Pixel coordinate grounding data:
------------------------------------------------------------

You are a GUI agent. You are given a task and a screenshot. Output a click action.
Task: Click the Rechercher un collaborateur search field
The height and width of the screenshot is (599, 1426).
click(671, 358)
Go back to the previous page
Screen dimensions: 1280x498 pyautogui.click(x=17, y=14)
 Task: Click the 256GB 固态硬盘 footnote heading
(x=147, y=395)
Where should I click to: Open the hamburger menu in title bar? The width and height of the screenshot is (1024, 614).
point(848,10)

------------------------------------------------------------

◆ Work to complete
Reproduce every entry exactly, with nothing added or dropped.

◆ Result for this task
You are a GUI agent. You are given a task and a screenshot. Output a click action.
Task: Click the Rechercher un collaborateur search field
The height and width of the screenshot is (599, 1426).
click(671, 358)
Go back to the previous page
Screen dimensions: 1280x498 pyautogui.click(x=17, y=14)
 Task: Click the 256GB 固态硬盘 footnote heading
(x=147, y=395)
Where should I click to: Open the hamburger menu in title bar? The width and height of the screenshot is (1024, 614).
point(848,10)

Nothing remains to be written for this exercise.